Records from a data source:
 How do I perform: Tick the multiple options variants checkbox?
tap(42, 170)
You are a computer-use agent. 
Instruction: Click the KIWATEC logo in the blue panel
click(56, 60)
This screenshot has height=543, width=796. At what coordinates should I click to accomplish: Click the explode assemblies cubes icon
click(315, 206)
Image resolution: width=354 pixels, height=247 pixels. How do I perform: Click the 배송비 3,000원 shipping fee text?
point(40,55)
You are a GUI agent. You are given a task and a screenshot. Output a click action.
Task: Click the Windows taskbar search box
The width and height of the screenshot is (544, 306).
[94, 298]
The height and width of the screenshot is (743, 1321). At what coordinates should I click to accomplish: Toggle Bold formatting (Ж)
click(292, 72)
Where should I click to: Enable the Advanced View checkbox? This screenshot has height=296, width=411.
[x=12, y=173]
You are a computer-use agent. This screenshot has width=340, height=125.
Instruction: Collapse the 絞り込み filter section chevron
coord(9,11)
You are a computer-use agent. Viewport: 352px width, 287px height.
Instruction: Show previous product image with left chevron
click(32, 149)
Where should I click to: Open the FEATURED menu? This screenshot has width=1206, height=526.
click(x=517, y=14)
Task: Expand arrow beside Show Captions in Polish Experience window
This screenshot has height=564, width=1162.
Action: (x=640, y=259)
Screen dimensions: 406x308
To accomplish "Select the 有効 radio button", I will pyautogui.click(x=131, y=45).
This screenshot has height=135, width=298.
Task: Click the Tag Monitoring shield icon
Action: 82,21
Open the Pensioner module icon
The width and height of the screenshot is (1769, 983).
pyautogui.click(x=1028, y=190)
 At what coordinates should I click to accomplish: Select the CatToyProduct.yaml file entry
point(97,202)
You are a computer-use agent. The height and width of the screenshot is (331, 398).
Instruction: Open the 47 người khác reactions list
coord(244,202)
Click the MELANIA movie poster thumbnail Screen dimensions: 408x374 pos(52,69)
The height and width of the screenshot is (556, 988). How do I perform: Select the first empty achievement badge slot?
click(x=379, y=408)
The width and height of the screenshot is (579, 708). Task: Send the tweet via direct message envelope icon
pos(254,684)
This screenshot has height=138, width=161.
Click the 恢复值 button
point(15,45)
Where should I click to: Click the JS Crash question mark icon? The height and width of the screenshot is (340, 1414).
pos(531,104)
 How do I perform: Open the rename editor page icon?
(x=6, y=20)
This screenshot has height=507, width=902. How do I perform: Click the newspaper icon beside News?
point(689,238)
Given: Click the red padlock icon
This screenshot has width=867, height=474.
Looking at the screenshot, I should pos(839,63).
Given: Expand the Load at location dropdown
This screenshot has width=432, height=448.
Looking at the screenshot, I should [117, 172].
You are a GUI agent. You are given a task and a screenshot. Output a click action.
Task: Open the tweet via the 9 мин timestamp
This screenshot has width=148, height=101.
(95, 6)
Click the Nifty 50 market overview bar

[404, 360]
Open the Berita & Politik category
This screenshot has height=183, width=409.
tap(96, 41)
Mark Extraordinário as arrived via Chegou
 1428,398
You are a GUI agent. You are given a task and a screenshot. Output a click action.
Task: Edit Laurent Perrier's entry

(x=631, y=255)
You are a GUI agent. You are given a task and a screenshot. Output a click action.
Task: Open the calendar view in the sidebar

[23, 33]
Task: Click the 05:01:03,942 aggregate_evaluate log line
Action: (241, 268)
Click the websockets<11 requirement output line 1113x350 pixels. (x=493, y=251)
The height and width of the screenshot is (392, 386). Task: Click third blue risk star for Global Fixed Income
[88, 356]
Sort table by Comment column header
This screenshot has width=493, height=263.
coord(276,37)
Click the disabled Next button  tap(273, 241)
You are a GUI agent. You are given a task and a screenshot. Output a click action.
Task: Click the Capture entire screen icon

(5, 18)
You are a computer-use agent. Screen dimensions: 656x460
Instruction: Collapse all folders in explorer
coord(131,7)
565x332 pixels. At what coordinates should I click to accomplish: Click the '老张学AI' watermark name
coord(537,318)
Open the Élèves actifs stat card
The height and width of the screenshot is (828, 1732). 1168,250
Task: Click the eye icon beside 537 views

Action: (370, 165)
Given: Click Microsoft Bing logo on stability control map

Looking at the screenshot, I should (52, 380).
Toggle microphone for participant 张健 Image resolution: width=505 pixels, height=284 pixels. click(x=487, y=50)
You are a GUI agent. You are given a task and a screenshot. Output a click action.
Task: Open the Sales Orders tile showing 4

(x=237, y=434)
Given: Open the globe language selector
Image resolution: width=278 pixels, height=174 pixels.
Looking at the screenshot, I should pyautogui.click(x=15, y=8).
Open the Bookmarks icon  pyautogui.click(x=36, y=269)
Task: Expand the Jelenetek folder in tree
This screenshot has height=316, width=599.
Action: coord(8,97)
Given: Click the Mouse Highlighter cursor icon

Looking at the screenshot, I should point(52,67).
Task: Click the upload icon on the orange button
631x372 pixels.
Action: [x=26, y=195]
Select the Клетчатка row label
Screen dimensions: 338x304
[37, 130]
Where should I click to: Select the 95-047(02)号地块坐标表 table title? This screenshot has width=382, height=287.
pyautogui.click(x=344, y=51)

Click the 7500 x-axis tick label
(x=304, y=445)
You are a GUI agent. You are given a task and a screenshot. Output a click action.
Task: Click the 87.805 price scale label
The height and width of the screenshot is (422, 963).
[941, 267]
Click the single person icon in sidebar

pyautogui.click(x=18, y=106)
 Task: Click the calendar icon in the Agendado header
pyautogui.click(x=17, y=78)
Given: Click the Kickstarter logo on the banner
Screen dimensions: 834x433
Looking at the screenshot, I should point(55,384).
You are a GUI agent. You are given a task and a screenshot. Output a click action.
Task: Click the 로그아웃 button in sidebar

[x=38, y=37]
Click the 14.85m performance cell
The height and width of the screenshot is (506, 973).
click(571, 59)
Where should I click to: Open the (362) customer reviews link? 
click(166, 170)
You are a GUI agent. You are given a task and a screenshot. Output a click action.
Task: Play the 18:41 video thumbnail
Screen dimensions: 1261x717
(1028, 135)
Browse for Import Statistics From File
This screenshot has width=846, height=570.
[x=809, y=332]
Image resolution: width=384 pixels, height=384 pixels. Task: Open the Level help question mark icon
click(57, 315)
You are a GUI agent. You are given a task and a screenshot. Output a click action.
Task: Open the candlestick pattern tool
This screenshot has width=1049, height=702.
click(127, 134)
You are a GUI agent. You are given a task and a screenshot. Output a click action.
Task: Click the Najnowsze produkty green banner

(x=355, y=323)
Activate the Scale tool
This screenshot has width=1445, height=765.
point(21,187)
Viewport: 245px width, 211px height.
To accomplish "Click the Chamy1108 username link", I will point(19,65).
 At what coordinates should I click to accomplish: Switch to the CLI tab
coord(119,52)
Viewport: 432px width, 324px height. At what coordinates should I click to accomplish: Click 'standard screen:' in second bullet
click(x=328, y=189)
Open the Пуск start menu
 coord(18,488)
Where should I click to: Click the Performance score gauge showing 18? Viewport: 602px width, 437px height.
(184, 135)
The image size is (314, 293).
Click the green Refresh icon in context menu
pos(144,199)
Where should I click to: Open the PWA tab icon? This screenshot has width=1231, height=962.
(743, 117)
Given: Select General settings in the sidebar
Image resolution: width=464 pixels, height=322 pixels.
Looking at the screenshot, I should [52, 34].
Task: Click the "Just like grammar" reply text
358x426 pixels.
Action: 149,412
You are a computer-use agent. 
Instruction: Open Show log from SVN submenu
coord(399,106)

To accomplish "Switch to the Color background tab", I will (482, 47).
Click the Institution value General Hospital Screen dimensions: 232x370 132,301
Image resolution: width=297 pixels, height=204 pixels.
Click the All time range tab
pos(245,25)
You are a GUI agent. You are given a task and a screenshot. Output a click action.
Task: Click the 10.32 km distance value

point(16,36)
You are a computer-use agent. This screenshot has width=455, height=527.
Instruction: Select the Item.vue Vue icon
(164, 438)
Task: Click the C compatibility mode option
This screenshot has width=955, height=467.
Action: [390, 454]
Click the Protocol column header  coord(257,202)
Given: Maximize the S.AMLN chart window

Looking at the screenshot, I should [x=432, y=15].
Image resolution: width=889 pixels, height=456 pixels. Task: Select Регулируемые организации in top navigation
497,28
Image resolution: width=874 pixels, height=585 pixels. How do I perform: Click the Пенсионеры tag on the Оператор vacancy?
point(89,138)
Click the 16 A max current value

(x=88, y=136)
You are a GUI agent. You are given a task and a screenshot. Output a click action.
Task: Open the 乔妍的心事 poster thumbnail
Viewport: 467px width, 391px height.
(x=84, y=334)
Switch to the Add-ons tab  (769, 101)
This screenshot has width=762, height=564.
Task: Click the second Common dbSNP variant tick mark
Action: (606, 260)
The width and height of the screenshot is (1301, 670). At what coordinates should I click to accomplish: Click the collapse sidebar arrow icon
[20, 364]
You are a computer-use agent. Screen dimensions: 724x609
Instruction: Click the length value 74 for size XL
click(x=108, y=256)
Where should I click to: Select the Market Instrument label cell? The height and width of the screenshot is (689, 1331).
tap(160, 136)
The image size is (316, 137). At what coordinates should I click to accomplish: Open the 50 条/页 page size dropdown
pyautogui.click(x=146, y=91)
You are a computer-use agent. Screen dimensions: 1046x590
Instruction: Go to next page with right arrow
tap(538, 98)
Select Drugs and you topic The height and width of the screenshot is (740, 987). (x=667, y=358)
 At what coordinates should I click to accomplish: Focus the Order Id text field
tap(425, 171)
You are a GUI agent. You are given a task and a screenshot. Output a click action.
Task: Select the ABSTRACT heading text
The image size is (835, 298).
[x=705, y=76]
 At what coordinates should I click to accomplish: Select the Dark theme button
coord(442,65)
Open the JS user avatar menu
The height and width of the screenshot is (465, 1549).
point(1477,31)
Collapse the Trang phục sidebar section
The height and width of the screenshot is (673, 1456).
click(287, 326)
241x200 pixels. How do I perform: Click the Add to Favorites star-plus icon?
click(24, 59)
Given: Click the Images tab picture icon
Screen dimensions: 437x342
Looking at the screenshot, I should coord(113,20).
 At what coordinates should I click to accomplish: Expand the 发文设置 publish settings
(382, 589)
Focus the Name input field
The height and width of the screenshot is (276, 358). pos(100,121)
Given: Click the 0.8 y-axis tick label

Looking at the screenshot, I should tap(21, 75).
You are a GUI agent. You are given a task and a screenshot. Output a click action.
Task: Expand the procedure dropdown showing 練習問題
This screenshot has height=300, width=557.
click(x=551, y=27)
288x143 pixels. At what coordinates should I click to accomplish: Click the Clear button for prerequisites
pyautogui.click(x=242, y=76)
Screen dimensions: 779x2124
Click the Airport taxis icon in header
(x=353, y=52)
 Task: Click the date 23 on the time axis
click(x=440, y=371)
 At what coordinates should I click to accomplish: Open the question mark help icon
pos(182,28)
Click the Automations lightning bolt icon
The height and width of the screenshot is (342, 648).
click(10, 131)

> **What is expected**:
Starting at the line above that contains "Task: Open the 乔妍的心事 poster thumbnail", repeat each line exactly up to and including the line that contains "Collapse the Trang phục sidebar section", and stop there.

> **Solution to the exercise**:
Task: Open the 乔妍的心事 poster thumbnail
Viewport: 467px width, 391px height.
(x=84, y=334)
Switch to the Add-ons tab  (769, 101)
This screenshot has width=762, height=564.
Task: Click the second Common dbSNP variant tick mark
Action: (606, 260)
The width and height of the screenshot is (1301, 670). At what coordinates should I click to accomplish: Click the collapse sidebar arrow icon
[20, 364]
You are a computer-use agent. Screen dimensions: 724x609
Instruction: Click the length value 74 for size XL
click(x=108, y=256)
Where should I click to: Select the Market Instrument label cell? The height and width of the screenshot is (689, 1331).
tap(160, 136)
The image size is (316, 137). At what coordinates should I click to accomplish: Open the 50 条/页 page size dropdown
pyautogui.click(x=146, y=91)
You are a computer-use agent. Screen dimensions: 1046x590
Instruction: Go to next page with right arrow
tap(538, 98)
Select Drugs and you topic The height and width of the screenshot is (740, 987). (x=667, y=358)
 At what coordinates should I click to accomplish: Focus the Order Id text field
tap(425, 171)
You are a GUI agent. You are given a task and a screenshot. Output a click action.
Task: Select the ABSTRACT heading text
The image size is (835, 298).
[x=705, y=76]
 At what coordinates should I click to accomplish: Select the Dark theme button
coord(442,65)
Open the JS user avatar menu
The height and width of the screenshot is (465, 1549).
point(1477,31)
Collapse the Trang phục sidebar section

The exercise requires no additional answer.